Eucarioti! No, cari lettori, non vi sto ingiuriando, ma scommetto con un’altissima probabilità di vittoria che ’sta parola non l’avete mai udita. Riconosco che mi sto pavoneggiando tramite l’erudizione di mio figlio, che frequenta la scuola media. Ho scoperto di essere anch’io un eucariota (non garantisco la correttezza del singolare) da quando, svogliatamente e del tutto involontariamente, ho origliato mia moglie che lo aiutava a ripassare i suoi appunti, in vista del test di scienze.
Confesso che sono diventato adulto senza sapere di esserlo – un eucariota, voglio dire. Anzi, non sapevo nemmeno che esistesse questo vocabolo e, ciò malgrado, nella vita ho già fatto un po’ di tutto. A dire il vero, quando ho finito la scuola dell’obbligo – ormai tanti anni fa – non ero molto in chiaro neanche sui teoremi di Euclide. La scoperta dell’esistenza degli eucarioti, quindi, mi ha mostrato che, semmai, i meccanismi della selezione scolastica sono vieppiù peggiorati negli anni, malgrado il ’68, l’enorme espansione delle scienze dell’educazione e a dispetto della diffusa conoscenza accumulata al riguardo anche dai profani.

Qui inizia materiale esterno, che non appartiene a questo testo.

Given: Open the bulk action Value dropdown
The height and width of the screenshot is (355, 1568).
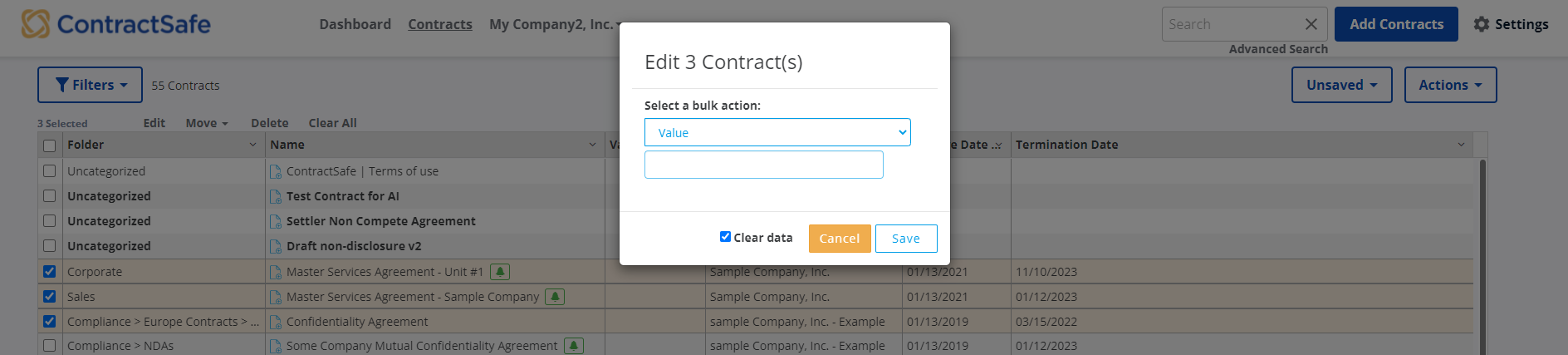Looking at the screenshot, I should tap(777, 132).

Tanto è vero che, mettendo ordine tra le mie carte, mi è capitato tra le mani un documento che una ventina di assemblee dei genitori delle scuole medie hanno consegnato al DIC (ora DECS) nel maggio scorso. Si tratta di una lunga serie di richieste e proposte per migliorare questo importante settore della scuola dell’obbligo; si legge tra le altre cose: “Costatiamo […] inspiegabili differenze per uno stesso allievo nei risultati e nelle note da docenti diversi nella stessa materia”. Verità scontata, che collima perfettamente con questo discorso sugli eucarioti, perché l’ignoranza di questo termine, appartenente al gergo della biologia, rischia di penalizzare la valutazione dell’allievo, mentre non è detto che due insegnanti di scienze diano la stessa importanza all’eucariota stesso. O no?

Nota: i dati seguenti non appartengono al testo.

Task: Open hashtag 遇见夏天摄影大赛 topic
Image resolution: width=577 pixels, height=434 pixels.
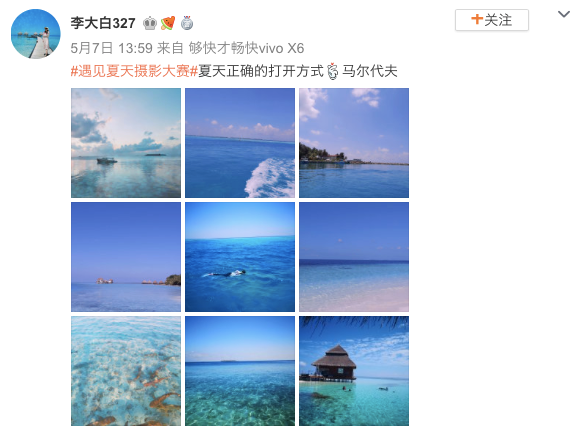Action: click(134, 71)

Tengo a precisare che non ce l’ho con gli eucarioti. Però, così come si può fare a meno degli eucarioti, si può anche vivere senza Leopardi e senza Mozart, si può visitare l’Australia senza sapere nulla del capitano Cook, si può andare a teatro senza aver mai sentito parlare di Shakespeare ed è persino possibile diventare gran consigliere della Repubblica senza aver mai sentito parlare del Sonderbund. Leopardi, Mozart, Shakespeare, il Sonderbund (e gli eucarioti) sono tutti elementi di conoscenza; nessuno, però, è essenziale nella formazione scolastica di base, tanto che la bella nota in italiano la si può rimediare anche senza aver mai letto una riga di Pascoli o Gadda: tutto dipende invece dagli interessi specifici del singolo insegnante, che privilegerà la chiacchiera alla lettura, l’analisi logica alla poesia, il giornale scolastico al cinema. Stesso discorso per la storia e la geografia; persino per la matematica – che ha programmi più puntuali – vi è chi dedica le maggiori attenzioni a chi meno ne ha bisogno, imprimendo all’insegnamento ritmi da Formula 1, nel risoluto intento di liberarsi in fretta degli allievi-catorcio: creandosi nel contempo un alibi di ferro.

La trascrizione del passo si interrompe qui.